*Problem to work on*:
Pull every line with "agent" from the data.

[Material supplied Boundary: Start]

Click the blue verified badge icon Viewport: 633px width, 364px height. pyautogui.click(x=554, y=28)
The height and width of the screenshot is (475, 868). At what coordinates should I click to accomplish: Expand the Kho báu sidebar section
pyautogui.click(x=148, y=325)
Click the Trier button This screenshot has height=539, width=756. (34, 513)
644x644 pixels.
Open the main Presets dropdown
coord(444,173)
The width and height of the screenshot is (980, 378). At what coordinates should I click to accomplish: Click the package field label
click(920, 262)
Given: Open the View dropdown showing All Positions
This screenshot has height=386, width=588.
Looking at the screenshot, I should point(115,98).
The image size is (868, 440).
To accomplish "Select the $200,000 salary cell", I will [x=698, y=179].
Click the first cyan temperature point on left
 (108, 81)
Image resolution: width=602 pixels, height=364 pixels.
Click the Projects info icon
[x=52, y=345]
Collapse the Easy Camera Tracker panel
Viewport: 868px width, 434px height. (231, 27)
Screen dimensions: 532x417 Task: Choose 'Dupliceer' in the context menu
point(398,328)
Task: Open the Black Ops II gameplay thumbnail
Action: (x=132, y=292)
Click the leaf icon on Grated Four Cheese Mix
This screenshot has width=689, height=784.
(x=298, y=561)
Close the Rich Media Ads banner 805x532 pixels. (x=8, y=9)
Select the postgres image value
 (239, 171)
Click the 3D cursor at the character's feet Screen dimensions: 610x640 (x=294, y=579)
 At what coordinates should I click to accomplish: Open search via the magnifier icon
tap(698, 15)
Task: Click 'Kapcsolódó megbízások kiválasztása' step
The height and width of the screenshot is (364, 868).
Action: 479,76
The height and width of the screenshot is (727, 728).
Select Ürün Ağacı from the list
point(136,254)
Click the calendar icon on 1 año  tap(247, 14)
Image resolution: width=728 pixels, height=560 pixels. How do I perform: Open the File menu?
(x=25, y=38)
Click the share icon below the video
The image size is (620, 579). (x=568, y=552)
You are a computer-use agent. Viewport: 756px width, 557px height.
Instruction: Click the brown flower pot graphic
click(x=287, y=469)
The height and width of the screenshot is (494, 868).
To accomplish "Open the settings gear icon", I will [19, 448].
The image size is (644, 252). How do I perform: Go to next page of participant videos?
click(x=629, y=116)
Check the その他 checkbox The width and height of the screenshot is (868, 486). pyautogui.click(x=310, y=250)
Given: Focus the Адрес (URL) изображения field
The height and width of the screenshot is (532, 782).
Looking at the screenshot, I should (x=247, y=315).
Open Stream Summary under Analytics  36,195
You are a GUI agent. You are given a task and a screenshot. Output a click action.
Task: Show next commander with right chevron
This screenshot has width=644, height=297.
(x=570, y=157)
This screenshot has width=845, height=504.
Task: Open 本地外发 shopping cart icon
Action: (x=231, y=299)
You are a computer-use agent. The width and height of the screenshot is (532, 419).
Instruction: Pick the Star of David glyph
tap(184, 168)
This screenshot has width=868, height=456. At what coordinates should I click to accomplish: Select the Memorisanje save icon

[Material supplied Boundary: End]

*Answer box*:
You are a computer-use agent. Viewport: 756px width, 557px height.
You are a GUI agent. You are given a task and a screenshot. Output a click action.
You are a computer-use agent. The width and height of the screenshot is (532, 419).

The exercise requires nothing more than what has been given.